First, he pointed the finger at a local police officer, who had committed suicide in an utterly unrelated event. The family of Harry Crist had to endure a terrible nightmare as Sharpton blackened their late son’s name with no evidence whatsoever.

Then he named Assistant District Attorney Steven Pagones as the perpetrator.

But Pagones, a Dutchess County prosecutor at the time, defended his dead friend Crist, offering an alibi for the cop – it turned out they were Christmas-shopping together on one of the days in question and on the three other days of the “kidnapping,” Crist was on patrol, working at his other job at IBM, and installing insulation in an attic.

Brawley’s handlers then claimed – without proof – that Pagones was part of the white mob that kidnapped and raped the girl 33 times. They turned Pagones' life into a living hell even when he won a defamation case against them.

Then Sharpton made an even more bizarre claim that he had been told that a secret white men’s cult group with links to the Irish Republican Army had done the dastardly deed.

That was too outlandish, even for the gullible media who were covering every Sharpton utterance at the time.

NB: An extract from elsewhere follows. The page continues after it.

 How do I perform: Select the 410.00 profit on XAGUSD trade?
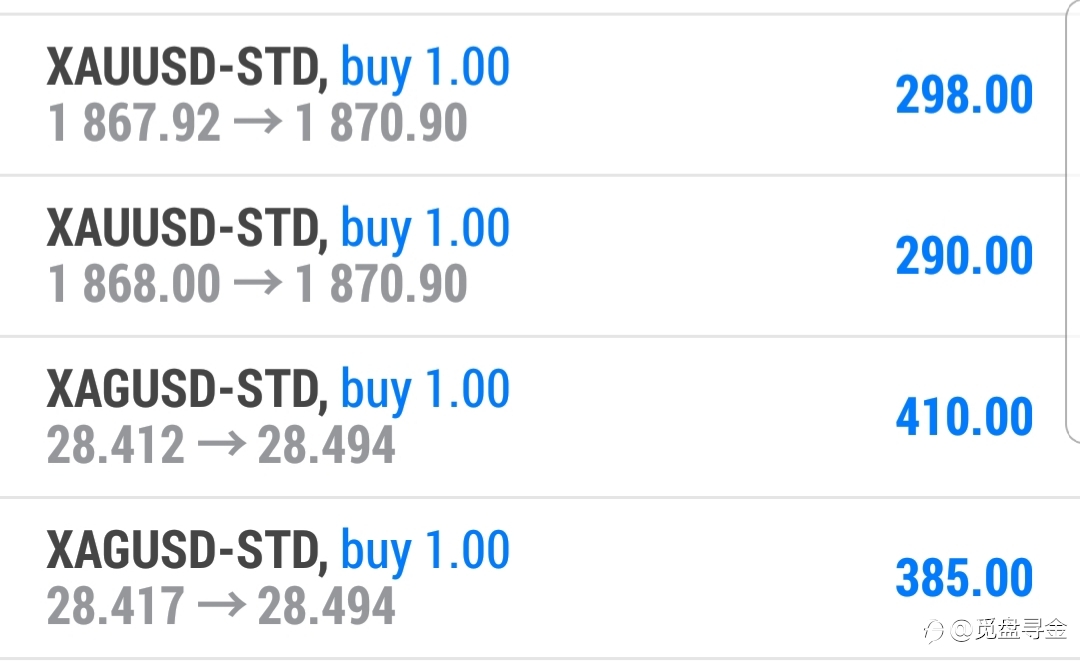point(964,417)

Several journalists owned up that they had made the fanciful IRA connection in loose talk that Sharpton overheard.

It turned out that Tawana Brawley had made the whole “crime” up, pretending to be raped because she feared being grounded for seeing a boyfriend.

Sharpton was utterly and profoundly wrong, subsequently lost a defamation case and was widely reviled for his race-baiting. He was later revealed as a paid FBI informer involving mob links he had.

But he rode his notoriety from that event to the very top as the pre-eminent black spokesman.

Attack on US athletes Trump’s ‘most despicable’ act, says Rev Al Sharptonhttps://t.co/s7eJDjXxLN pic.twitter.com/nFI2BEx8kv

— Simon Carswell (@SiCarswell) September 25, 2017

Now presidents and mayors come calling. MSNBC even gave him a nightly show for a time. Now the name of Ireland's greatest writer has been linked to this charlatan. The UCD Society that invited him should be ashamed of themselves.